## Problem details
Transcribe exactly the span of lines that begins the records and ends with the line holding "Open the Windows", both boundary lines included.
# # #
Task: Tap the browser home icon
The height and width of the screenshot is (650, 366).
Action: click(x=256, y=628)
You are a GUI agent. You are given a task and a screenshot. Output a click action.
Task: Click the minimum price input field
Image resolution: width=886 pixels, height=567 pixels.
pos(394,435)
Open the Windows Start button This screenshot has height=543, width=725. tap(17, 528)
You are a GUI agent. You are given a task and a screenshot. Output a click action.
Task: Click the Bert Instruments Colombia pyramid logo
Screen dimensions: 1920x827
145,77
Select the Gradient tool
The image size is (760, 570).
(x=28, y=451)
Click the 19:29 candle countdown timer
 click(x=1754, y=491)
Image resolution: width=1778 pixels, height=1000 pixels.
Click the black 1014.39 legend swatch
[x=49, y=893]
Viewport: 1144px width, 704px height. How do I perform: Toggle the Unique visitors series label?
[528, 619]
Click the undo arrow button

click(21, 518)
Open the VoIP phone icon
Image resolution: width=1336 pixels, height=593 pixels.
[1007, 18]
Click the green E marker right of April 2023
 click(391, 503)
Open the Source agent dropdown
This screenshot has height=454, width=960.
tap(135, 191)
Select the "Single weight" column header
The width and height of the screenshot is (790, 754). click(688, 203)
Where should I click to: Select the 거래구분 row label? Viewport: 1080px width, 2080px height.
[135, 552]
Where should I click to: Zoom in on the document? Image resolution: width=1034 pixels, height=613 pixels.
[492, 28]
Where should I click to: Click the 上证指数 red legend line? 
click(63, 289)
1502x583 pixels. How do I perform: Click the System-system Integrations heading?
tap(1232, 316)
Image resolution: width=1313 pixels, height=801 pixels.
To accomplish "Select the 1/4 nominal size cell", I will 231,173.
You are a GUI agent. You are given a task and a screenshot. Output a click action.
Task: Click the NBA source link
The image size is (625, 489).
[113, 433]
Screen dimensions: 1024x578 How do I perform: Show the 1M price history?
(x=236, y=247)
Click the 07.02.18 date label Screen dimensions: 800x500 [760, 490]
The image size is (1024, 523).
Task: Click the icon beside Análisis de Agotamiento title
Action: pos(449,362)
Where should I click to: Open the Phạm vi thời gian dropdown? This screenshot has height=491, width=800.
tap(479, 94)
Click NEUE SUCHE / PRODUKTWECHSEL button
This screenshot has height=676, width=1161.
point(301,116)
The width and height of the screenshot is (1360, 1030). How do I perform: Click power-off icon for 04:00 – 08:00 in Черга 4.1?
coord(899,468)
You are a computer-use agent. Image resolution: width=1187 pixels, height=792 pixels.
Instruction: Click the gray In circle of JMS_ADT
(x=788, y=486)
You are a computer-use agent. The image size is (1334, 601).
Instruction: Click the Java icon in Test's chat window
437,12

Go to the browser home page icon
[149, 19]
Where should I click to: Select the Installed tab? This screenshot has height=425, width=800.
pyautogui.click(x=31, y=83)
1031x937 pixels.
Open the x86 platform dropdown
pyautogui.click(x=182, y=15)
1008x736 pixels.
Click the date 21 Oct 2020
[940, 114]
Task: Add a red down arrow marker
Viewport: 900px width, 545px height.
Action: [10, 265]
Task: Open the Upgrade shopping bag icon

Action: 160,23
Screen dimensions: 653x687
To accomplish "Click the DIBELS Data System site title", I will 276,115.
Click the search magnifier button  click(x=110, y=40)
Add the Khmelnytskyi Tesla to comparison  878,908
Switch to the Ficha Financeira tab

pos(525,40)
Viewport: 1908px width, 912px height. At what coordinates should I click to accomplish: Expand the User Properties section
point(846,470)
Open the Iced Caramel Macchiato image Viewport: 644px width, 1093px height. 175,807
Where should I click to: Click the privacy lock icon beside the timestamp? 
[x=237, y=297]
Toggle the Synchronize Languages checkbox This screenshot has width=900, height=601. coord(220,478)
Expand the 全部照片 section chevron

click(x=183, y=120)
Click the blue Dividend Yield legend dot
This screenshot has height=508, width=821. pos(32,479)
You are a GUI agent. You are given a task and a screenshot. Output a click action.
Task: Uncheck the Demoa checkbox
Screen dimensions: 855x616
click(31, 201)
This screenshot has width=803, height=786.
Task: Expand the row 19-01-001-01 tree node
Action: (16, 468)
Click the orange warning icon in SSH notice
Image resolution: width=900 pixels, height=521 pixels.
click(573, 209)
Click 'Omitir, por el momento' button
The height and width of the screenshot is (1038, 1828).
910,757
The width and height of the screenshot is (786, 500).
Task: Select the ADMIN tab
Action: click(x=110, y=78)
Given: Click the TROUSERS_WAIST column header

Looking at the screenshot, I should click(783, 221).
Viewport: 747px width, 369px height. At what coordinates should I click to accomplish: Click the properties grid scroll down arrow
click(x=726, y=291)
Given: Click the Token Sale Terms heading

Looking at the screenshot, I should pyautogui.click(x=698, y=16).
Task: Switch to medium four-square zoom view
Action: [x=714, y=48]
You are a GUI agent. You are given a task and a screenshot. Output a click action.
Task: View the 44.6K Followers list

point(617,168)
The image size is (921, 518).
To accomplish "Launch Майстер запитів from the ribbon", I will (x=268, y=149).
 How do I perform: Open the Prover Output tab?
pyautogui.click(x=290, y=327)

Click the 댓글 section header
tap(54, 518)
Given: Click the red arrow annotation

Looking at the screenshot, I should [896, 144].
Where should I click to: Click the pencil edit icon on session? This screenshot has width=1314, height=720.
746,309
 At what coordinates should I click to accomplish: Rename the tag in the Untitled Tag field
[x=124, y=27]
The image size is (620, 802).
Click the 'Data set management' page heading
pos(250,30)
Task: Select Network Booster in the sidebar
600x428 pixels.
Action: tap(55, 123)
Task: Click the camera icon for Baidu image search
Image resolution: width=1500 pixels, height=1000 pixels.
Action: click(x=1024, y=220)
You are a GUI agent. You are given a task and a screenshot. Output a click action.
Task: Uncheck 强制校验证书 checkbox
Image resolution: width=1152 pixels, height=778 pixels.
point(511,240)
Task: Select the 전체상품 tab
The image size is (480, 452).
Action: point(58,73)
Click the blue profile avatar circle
# # #
## Finished exercise
Task: Tap the browser home icon
The height and width of the screenshot is (650, 366).
Action: click(x=256, y=628)
You are a GUI agent. You are given a task and a screenshot. Output a click action.
Task: Click the minimum price input field
Image resolution: width=886 pixels, height=567 pixels.
pos(394,435)
Open the Windows Start button This screenshot has height=543, width=725. tap(17, 528)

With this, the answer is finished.